In the code I'm writing (along with Sam), we often need to go from an Identifier to a Name, since we are deliberately keeping the Name intact as a name when passing it around, rather than reducing it to a &str to keep more type safety, and benefit from the underlying CompactStr representation. As a result, Name is being used directly quite a bit.

If you look at the types, Identifier is a pair of Name and Range, but Name is just the name. As a result, naming an Identifier with .name (as you do in StmtFunctionDef) is reasonable (semantically, it's the Name, just wrapped up with a bit more stuff), but naming the Name within an Identifier as id feels wrong (it lacks the Range information that would make it an Identifier). As a result of that, I don't find func_def.name.name to be that awkward - it's not the fact it's id.id that is awkward, but that you don't end up with the pieces of an id at the end.
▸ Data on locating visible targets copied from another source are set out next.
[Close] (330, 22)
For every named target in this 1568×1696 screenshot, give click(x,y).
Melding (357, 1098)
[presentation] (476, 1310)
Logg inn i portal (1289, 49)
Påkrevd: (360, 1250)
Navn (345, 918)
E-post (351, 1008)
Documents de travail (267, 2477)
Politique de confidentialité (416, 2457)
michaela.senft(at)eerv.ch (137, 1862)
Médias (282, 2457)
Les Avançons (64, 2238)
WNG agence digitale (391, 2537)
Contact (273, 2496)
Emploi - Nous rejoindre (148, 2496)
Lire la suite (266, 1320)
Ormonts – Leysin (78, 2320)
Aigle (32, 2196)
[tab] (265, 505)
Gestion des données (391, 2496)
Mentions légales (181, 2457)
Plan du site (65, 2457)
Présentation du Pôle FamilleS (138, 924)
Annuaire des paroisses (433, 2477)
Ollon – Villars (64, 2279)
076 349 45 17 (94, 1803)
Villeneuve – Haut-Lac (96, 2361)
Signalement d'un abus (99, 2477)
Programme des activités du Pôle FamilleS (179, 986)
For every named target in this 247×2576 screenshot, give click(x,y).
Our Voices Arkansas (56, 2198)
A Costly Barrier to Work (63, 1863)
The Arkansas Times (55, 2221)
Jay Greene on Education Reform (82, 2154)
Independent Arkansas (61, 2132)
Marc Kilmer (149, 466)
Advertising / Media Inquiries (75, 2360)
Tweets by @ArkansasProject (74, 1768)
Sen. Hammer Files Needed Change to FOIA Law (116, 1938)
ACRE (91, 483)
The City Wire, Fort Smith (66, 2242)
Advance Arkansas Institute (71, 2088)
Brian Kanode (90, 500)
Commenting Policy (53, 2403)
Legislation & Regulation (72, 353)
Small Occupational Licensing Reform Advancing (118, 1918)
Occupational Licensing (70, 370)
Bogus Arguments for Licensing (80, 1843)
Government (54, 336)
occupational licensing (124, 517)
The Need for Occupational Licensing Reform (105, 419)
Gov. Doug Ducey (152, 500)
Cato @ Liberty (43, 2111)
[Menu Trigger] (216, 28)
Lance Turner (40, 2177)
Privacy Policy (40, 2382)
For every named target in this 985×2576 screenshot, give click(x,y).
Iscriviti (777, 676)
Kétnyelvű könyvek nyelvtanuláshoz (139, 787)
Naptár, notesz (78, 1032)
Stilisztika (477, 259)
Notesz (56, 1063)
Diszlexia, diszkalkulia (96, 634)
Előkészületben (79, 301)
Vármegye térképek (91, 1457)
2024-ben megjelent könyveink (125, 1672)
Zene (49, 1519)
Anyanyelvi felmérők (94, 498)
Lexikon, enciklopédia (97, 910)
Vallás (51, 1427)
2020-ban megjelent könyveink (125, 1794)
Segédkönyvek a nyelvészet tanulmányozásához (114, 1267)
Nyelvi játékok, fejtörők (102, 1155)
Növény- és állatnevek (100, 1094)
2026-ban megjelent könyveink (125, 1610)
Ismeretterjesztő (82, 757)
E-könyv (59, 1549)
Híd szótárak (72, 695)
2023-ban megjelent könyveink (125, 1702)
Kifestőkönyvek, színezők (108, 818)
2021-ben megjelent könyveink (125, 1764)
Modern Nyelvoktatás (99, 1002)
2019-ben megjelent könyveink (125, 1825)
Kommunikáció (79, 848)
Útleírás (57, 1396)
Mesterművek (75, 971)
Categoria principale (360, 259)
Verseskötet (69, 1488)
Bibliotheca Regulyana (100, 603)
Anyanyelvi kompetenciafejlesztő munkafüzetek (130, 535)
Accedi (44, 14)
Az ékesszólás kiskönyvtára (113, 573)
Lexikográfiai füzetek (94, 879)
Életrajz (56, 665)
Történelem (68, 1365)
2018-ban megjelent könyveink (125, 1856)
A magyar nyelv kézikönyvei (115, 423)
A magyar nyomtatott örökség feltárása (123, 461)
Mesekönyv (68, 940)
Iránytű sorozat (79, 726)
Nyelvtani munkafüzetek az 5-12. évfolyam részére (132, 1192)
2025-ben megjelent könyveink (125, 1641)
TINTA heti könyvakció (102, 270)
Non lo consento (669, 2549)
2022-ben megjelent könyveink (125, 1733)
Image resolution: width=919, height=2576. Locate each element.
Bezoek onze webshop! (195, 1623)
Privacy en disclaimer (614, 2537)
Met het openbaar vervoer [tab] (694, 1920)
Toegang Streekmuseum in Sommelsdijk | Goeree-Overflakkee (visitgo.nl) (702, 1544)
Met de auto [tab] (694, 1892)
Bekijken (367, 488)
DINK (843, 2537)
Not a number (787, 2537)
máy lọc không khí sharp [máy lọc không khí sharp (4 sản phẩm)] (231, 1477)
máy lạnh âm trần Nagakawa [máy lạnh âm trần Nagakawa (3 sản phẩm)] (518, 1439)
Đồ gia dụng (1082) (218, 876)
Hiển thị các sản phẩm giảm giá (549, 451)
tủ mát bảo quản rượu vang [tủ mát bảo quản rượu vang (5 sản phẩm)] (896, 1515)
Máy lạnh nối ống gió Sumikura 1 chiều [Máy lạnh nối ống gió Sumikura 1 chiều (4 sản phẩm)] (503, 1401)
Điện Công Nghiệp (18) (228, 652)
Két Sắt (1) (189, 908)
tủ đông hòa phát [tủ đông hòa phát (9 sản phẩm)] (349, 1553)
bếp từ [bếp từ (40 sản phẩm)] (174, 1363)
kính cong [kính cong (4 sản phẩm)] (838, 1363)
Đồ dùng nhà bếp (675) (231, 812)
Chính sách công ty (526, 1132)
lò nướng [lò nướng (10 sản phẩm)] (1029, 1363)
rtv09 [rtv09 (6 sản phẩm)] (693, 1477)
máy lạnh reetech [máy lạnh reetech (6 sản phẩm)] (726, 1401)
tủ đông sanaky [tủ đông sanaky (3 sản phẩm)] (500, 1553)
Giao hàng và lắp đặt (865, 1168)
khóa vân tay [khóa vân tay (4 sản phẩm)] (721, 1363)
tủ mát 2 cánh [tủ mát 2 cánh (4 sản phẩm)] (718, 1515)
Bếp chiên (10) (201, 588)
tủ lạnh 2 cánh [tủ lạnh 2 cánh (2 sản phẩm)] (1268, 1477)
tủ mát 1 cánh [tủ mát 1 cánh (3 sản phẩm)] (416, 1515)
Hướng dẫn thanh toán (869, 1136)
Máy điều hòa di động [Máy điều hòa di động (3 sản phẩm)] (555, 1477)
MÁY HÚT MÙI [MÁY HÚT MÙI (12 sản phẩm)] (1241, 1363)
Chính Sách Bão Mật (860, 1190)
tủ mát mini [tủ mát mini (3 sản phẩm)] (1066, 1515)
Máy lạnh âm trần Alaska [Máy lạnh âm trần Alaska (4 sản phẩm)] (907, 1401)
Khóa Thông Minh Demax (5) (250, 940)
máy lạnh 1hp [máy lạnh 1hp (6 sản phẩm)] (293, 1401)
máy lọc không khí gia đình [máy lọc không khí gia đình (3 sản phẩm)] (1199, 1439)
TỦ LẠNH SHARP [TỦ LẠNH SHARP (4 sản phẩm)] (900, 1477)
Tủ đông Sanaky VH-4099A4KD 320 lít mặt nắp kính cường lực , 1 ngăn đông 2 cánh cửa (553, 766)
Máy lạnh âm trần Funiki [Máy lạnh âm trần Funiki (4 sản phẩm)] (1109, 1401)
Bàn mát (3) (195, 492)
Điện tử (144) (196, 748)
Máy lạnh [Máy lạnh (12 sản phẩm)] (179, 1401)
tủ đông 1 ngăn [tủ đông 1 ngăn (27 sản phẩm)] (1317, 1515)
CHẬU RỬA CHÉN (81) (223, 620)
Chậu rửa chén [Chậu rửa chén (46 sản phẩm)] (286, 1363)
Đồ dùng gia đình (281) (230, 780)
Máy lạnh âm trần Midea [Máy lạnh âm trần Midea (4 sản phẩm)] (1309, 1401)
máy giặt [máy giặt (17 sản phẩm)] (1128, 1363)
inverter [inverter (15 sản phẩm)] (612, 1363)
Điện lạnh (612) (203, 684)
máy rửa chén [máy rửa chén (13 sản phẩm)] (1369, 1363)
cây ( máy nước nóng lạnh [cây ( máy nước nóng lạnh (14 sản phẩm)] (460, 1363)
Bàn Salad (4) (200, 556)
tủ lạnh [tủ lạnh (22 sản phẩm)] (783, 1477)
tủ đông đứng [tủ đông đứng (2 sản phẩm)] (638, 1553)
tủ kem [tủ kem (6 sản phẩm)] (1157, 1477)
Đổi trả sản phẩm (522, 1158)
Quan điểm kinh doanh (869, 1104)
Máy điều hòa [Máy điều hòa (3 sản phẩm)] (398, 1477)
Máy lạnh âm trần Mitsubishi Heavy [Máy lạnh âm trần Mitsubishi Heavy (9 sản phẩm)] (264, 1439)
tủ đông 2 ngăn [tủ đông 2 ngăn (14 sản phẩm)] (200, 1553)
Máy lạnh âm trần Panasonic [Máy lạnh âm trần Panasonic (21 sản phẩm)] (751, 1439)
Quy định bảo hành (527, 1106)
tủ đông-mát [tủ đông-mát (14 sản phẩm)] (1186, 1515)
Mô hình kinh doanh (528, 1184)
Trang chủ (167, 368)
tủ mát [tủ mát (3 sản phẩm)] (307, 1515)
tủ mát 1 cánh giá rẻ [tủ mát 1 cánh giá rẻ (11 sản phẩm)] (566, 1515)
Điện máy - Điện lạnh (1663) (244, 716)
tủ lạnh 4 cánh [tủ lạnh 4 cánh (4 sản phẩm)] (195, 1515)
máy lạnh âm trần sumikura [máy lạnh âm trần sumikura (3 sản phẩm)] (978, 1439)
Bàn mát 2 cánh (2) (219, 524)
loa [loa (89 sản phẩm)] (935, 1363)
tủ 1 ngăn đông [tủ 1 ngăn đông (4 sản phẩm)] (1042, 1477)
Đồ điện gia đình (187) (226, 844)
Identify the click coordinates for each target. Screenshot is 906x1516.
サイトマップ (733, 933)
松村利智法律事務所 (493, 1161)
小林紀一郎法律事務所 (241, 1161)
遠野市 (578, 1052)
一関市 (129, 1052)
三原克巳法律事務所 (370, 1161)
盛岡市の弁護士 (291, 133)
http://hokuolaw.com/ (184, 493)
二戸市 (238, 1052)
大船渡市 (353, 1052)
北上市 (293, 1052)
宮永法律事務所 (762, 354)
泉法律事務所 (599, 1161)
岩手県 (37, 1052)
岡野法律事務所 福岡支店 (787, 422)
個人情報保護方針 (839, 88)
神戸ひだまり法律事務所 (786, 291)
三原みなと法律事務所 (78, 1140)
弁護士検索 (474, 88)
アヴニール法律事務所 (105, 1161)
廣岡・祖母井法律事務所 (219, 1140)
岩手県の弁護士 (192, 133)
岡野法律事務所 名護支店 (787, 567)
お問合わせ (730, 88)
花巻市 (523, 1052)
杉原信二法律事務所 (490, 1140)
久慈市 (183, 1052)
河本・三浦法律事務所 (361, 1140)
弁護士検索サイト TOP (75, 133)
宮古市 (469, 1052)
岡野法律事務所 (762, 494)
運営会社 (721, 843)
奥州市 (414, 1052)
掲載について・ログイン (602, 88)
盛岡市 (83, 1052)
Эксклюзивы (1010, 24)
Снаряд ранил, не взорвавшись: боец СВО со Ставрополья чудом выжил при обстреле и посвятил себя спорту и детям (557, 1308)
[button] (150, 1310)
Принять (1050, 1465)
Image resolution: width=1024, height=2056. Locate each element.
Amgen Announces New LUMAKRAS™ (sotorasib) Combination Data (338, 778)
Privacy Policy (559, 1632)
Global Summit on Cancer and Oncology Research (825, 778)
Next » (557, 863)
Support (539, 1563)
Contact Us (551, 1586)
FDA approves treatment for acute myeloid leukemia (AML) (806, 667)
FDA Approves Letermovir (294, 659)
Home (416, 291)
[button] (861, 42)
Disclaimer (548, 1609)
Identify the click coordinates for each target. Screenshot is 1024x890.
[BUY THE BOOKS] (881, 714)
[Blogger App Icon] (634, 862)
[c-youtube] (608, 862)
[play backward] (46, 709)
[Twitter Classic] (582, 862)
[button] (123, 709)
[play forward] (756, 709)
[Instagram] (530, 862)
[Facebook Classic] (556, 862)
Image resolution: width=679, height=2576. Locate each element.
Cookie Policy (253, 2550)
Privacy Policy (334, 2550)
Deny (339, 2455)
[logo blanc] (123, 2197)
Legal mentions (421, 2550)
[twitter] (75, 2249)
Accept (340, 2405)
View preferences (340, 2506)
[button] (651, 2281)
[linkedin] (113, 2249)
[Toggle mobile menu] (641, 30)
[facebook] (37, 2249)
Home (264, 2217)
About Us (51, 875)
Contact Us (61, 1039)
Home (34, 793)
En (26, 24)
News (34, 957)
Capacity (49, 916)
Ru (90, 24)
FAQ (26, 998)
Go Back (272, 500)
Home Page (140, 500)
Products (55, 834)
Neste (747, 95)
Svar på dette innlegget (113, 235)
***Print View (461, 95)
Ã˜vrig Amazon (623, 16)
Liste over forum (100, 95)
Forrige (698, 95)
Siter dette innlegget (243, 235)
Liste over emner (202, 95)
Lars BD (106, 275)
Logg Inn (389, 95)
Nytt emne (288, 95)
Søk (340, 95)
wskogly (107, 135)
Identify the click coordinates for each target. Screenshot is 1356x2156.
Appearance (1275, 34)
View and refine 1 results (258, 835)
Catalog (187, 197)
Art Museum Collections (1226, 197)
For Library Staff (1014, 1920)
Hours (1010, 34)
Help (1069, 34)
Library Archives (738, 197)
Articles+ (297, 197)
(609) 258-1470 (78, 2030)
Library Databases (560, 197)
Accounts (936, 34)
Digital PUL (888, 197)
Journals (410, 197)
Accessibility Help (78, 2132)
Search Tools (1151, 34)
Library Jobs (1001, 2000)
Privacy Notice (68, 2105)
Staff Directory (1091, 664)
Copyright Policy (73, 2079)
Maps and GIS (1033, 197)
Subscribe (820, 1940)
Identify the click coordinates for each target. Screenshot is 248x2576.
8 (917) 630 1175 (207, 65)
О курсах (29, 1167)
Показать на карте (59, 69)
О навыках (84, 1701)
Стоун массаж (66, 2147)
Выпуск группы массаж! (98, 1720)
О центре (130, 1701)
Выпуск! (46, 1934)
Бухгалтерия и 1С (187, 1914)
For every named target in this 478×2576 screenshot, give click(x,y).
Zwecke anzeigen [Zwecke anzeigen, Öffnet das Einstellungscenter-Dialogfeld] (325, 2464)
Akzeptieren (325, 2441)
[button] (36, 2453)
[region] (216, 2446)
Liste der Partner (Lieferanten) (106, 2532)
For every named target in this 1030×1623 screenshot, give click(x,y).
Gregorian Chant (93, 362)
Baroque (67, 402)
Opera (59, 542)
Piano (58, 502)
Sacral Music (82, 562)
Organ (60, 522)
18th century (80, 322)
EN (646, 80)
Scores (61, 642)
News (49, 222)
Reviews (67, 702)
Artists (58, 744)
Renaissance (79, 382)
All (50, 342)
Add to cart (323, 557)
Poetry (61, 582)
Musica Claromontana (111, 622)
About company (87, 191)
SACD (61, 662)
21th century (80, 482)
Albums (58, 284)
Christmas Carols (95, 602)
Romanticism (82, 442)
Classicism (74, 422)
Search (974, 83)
MichaReiser commented 1 week ago

I don't fully agree with the reasoning about FunctionDef. IMO, func.name should be renamed to func.id to be consistent with renaming Identifier.id to name because the field's type is Name. For historical context, it used to be a str.

Either way. I don't think the name matters that much that it justifies the churn it creates for downstream tools. There are multiple projects using Ruff's parser today and while the rename isn't hard, it still imposes work on them for little gain, especially considering that it's arguable whether the new name is considerably better.

Having said that. I also don't care enough about the name. Feel free to go ahead with the rename if you feel strongly but consider the impact it has on other parser users.